### Supplied data
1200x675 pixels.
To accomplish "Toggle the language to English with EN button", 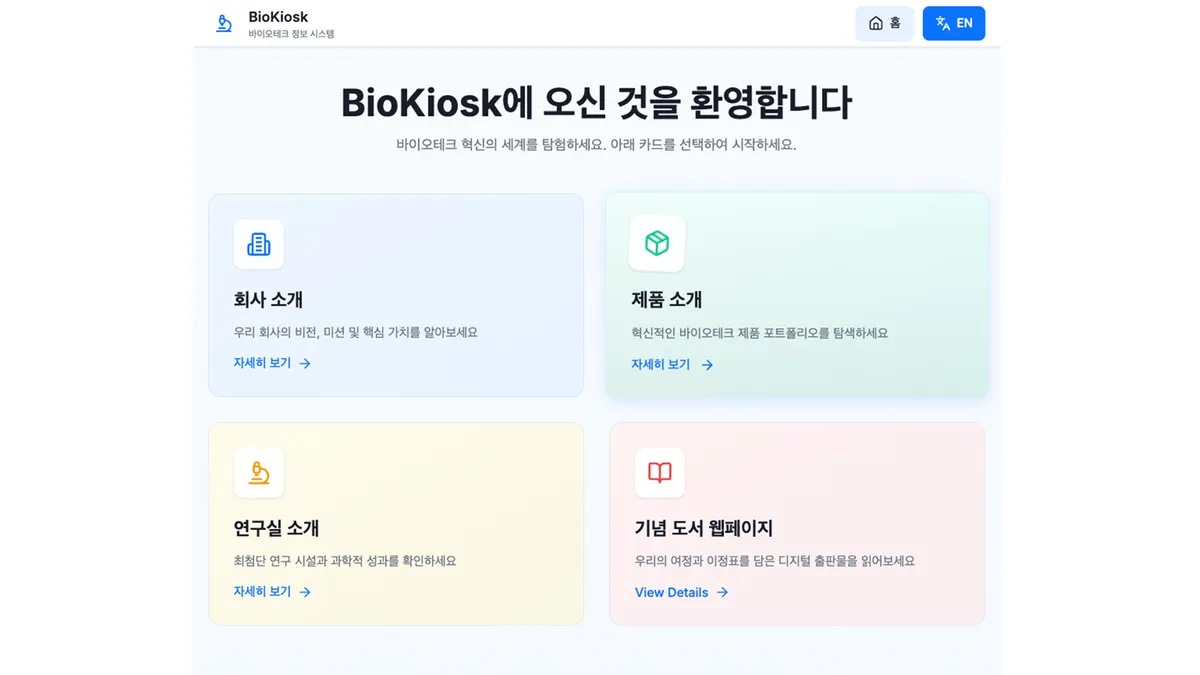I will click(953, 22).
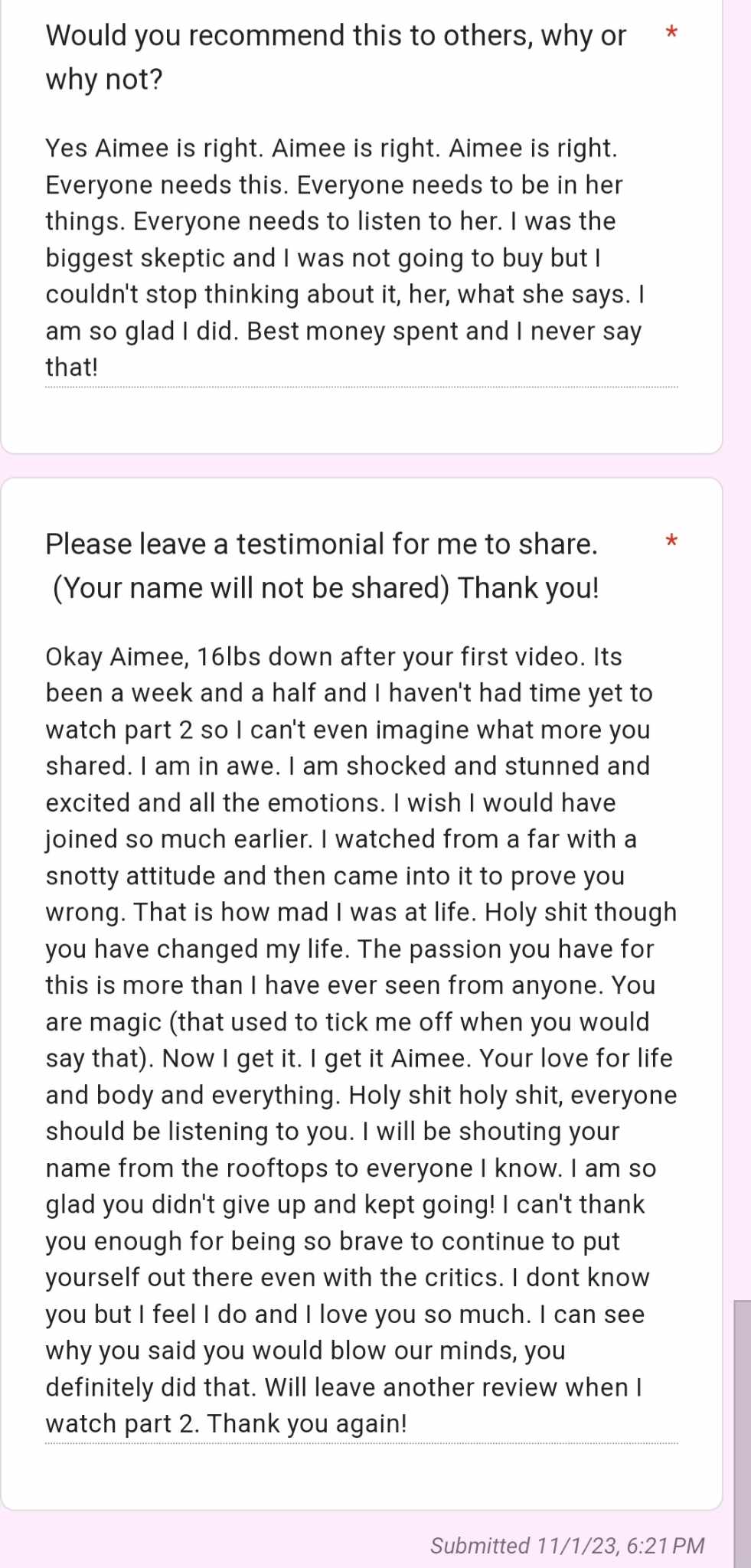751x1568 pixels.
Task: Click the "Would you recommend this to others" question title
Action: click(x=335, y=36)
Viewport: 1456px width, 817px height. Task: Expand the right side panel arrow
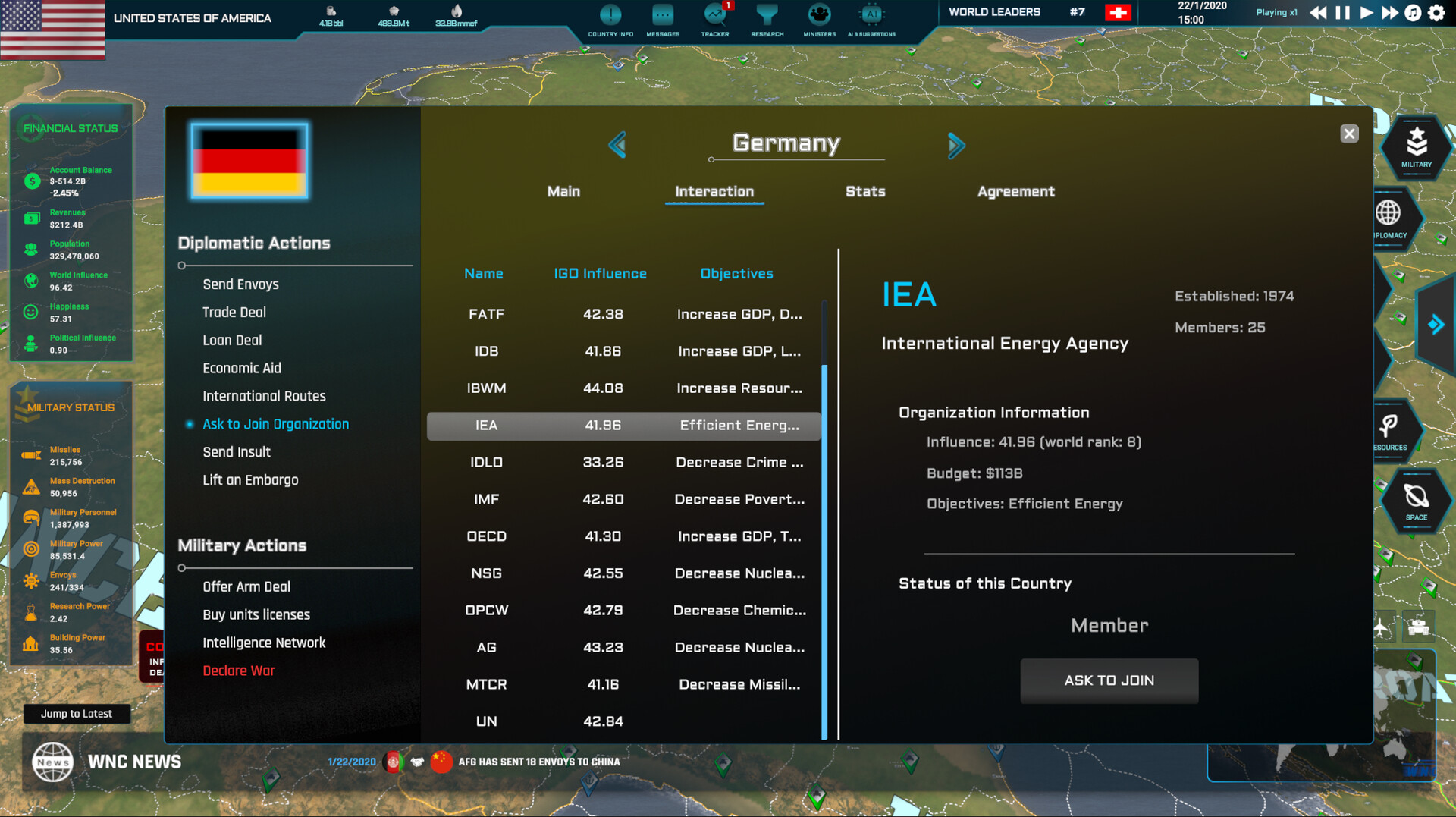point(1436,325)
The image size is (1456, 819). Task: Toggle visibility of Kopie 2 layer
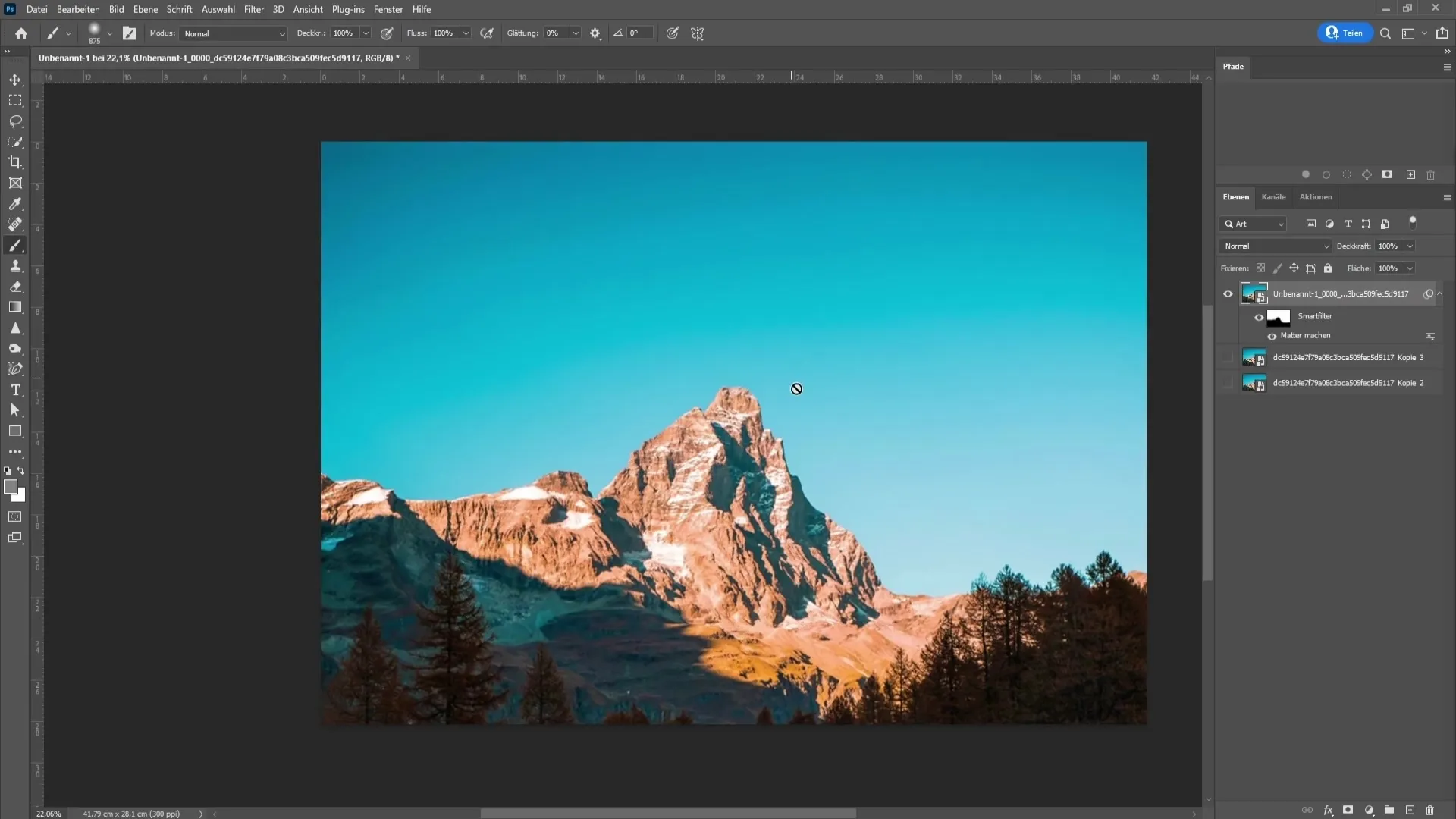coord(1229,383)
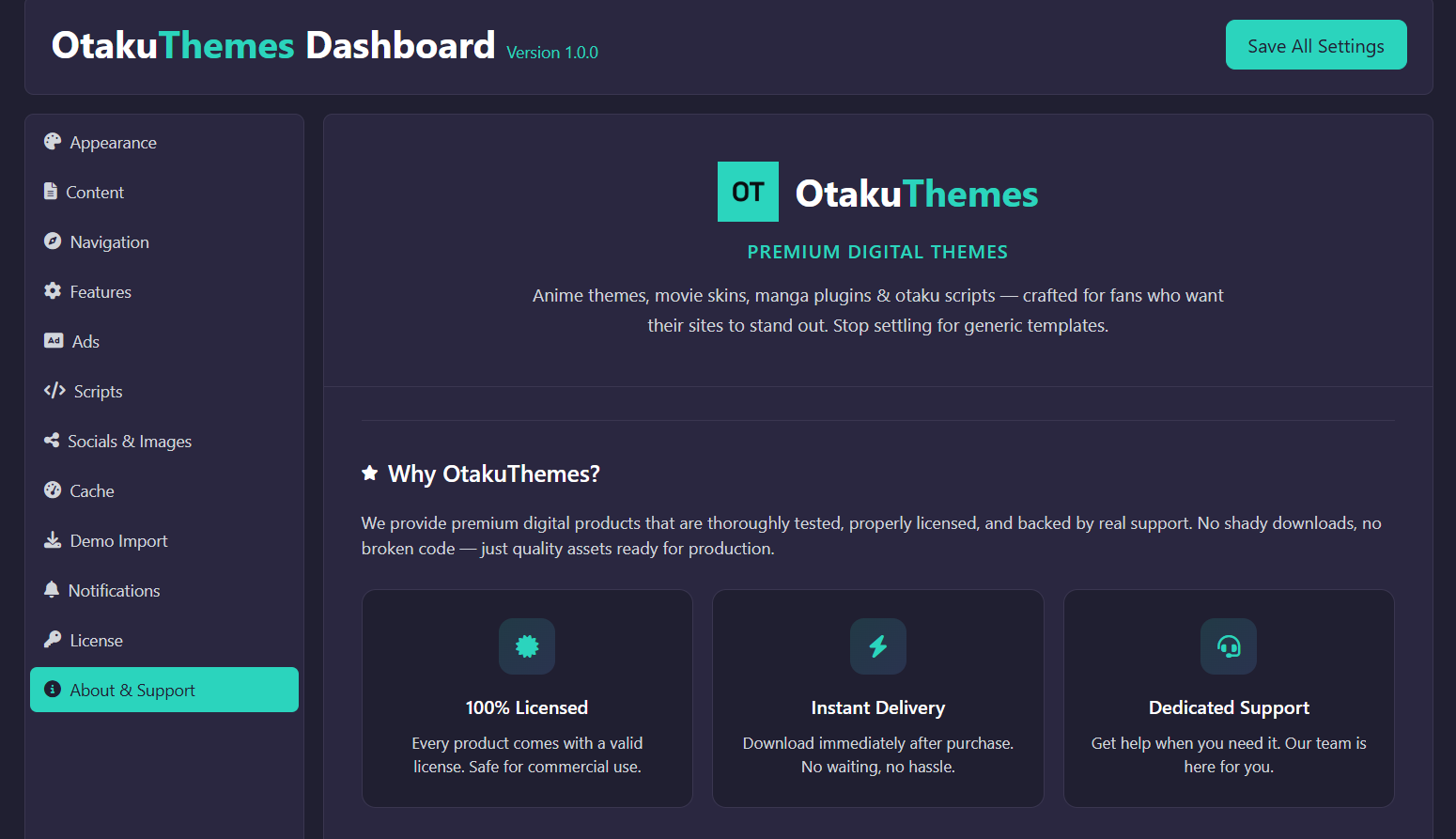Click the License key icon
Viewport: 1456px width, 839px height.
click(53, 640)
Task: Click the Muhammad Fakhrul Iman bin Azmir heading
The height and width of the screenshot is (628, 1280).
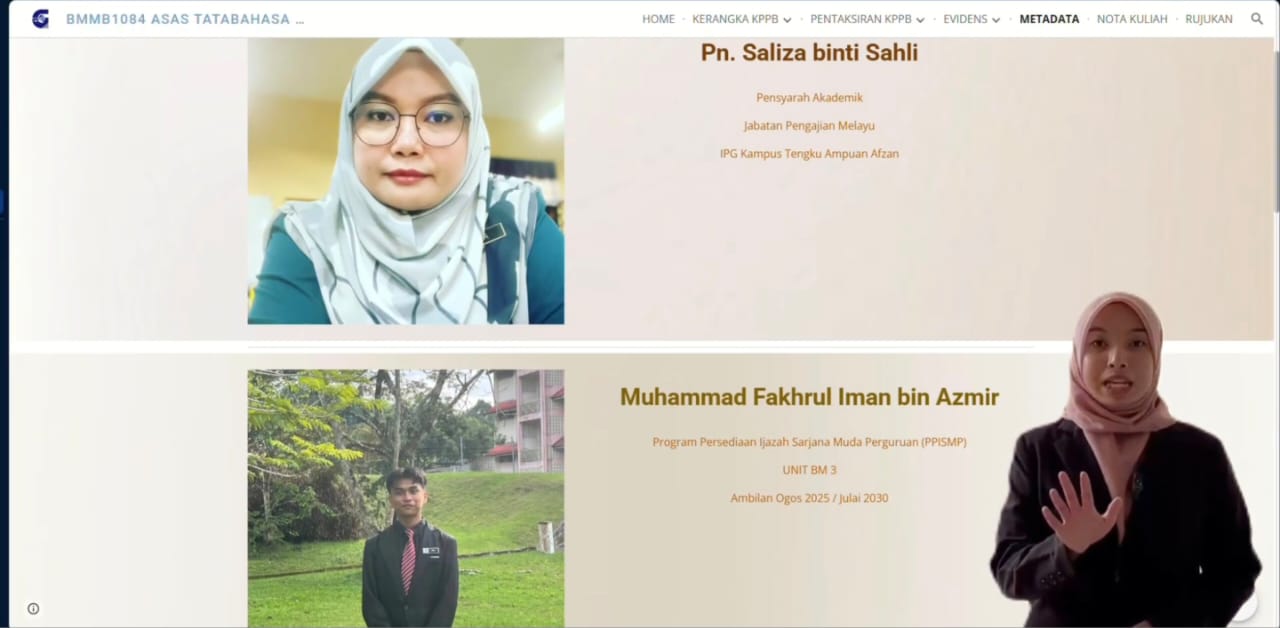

### Problem details
Starting at the line that holds "Task: Click the Muhammad" and ending at the last line of the material above, repeat each line exactly, both ends included, and leave the pictures out.

### Response
Task: Click the Muhammad Fakhrul Iman bin Azmir heading
The height and width of the screenshot is (628, 1280).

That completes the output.